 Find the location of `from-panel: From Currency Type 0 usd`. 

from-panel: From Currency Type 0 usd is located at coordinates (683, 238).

==

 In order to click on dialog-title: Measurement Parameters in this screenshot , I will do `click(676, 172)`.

* * *

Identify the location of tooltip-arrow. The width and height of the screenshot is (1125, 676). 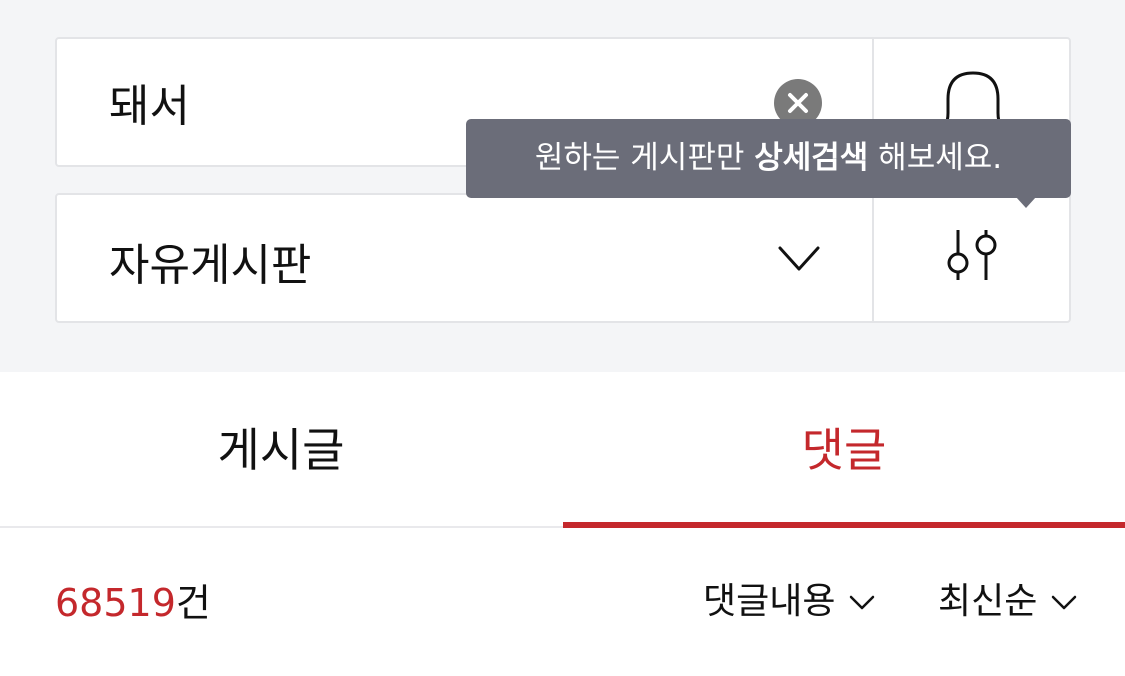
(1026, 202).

- [Exercise requirements]: Echo the lines of the listing, beginning with the line containing "Find the location" and continuing through the line containing "from-panel: From Currency Type 0 usd is".

- [Written solution]:
 Find the location of `from-panel: From Currency Type 0 usd`. 

from-panel: From Currency Type 0 usd is located at coordinates (683, 238).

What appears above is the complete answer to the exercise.